Edurne Zoco sees prices remaining relatively flat through to the first quarter of 2020, with “moderate” decreases after that. One thing feeding into more stable module pricing in the next 24 months is the increased prevalence and adoption of higher efficiency, or “advanced” modules, with mono PERC and n-type technology forecast by Zoco to increase market share.
“We [IHS Markit] anticipate a much slower price decline trend than we have seen in the last years,” says Zoco. “The industry is becoming more mature and consolidated, volatility is being reduced, and the margins across the supply chain are tight.”
Analyst Corrine Lin also points to tight margins, as there is “barely any profit now” across the multicrystalline supply chain in particular. This will be a constraining factor on price declines through 2020. However, she notes that weak demand in the first half of 2020 is likely to force multicrystalline cell and module makers to make some reductions. On the mono side, Lin reports that the wafer and cell segment is currently the most profitable for manufacturers, and is therefore the most likely sector to see price reductions “in the low seasons” across the next two years.

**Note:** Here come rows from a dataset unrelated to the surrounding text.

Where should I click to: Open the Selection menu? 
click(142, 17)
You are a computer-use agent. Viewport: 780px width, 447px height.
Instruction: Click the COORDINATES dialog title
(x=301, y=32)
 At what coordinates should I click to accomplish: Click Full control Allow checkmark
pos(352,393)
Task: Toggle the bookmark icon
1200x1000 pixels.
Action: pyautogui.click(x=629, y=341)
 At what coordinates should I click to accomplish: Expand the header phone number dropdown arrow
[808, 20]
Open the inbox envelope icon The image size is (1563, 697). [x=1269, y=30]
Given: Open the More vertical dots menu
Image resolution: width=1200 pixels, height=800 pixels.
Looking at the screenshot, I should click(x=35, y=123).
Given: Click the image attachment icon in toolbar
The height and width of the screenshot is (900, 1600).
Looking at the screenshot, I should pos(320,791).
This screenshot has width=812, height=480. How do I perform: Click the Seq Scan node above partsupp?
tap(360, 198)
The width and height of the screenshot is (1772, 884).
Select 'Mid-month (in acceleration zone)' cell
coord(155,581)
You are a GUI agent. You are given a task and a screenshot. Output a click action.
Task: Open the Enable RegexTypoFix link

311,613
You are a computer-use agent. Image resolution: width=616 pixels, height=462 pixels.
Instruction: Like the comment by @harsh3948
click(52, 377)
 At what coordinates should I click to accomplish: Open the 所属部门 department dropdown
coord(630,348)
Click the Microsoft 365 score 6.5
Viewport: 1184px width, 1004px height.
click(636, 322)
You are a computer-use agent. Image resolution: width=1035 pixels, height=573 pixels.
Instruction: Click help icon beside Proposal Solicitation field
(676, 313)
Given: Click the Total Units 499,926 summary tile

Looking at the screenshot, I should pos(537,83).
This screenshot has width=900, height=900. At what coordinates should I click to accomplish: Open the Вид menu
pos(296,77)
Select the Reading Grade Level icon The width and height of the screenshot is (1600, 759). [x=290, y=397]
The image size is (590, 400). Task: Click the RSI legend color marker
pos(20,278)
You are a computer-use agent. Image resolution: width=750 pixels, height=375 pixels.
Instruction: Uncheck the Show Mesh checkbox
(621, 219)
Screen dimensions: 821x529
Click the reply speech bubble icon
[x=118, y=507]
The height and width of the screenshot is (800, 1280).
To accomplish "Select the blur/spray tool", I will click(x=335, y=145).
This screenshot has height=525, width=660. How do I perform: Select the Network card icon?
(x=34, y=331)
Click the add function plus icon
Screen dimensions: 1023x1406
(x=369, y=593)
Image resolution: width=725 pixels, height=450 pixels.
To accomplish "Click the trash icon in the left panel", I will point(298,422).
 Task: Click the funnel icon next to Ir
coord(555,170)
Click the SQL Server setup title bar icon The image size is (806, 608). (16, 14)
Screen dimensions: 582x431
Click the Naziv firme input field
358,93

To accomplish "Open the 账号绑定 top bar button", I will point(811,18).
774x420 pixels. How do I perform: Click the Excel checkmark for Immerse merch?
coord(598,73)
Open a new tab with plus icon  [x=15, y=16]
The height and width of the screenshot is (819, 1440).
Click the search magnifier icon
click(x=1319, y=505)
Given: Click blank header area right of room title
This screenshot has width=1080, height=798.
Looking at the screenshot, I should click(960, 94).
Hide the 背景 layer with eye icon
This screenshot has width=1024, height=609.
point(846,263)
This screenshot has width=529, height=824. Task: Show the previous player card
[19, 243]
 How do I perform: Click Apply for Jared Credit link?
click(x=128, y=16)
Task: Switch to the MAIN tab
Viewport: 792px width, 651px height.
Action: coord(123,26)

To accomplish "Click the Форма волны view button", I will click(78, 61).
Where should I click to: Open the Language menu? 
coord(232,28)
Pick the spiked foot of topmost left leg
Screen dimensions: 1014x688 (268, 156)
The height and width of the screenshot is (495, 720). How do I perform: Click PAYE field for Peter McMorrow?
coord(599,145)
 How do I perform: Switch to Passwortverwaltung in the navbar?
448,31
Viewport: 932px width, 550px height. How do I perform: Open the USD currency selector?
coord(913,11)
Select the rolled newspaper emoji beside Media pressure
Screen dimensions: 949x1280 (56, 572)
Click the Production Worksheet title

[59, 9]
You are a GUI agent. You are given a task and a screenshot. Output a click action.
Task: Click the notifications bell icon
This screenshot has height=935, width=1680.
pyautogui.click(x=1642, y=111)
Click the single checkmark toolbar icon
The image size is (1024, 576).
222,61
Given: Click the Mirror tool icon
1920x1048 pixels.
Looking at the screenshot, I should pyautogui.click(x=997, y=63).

Jenny Chase says that her take on prices may be seen as “disappointing” in that she expects “not a lot of change” in the next two years. The BloombergNEF benchmark, as reported by Chase, sees prices declining from $0.23/W in 2020, $0.20/W in 2022 and $0.17/W in 2025.
“It just isn’t that easy to shave off costs when they are already so low, and a big gain from a rapid shift to diamond wire saws from slurry-based wafer slicing is now complete,” says Chase.
While there may not be dramatic declines, Chase notes that with mono and bifacial technology becoming more commonplace, developers and installers will “get more bang for your buck” in terms of power output, leading to a continual decline in system costs – and solar’s LCOE.
On future cost reductions
Falling polysilicon prices are shaping up as a major cost reduction driver in the short to mid-term, report the analysts. Zoco points to new polysilicon capacities coming online in China as likely resulting in falling costs. “They have the potential to reach similar levels of polysilicon quality with a lower cost structure,” says Zoco.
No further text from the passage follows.